Everything is tightened down and nailed and strengthened with extra screws drilled in. Everything is double braced so I can get up, as we do at the end of the act, and actually stand on the kit without breaking the fittings or ripping them away from the wood. Inside each drum I have a metal plate to support them so I can actually stand on top of the kit. The whole thing is solid as a rock."

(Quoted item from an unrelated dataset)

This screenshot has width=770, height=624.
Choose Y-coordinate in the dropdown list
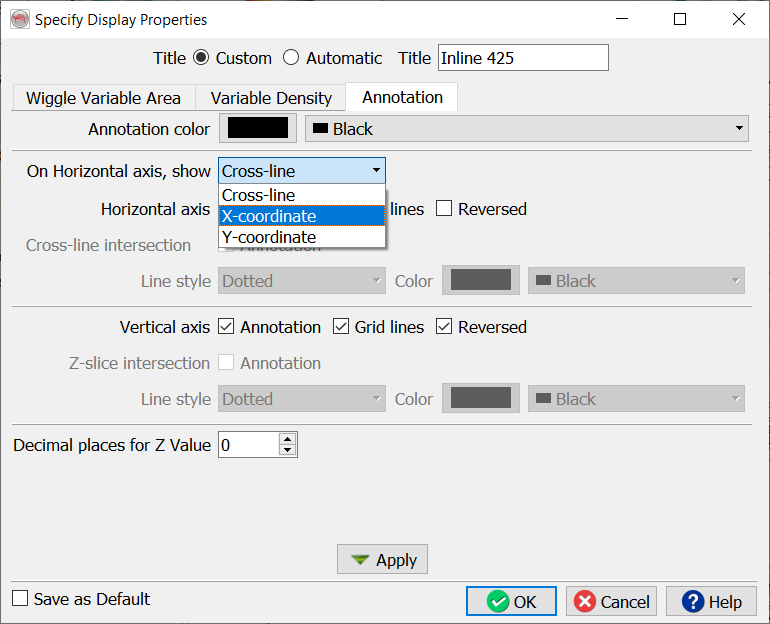[301, 237]
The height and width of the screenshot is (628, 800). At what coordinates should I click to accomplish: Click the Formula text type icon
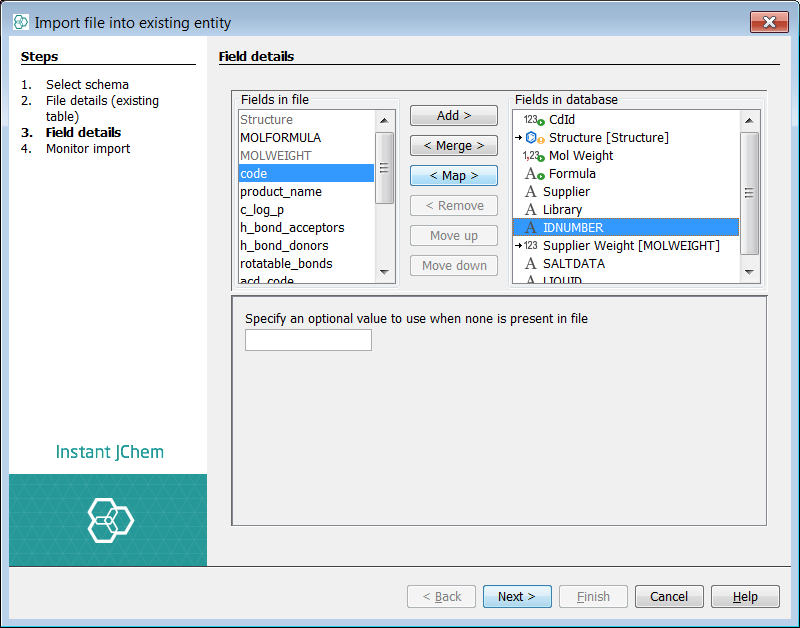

"When we started playing with him, somebody counted a tune off and I'd never heard anything like it in my life when he came in. Because he doesn't play like most drummers: quarter-notes on drums and basic snare with a couple of fills. He plays full-out as soon as he starts: eighth-notes on bass drums and fills all over the place. It was intense."Keith Moon was replaced in the Who's lineup by Kenney Jones, who was known from his work in the 1960's mod band The Small Faces, as well as some of the work that Kenney did for the "Tommy" movie project in 1974.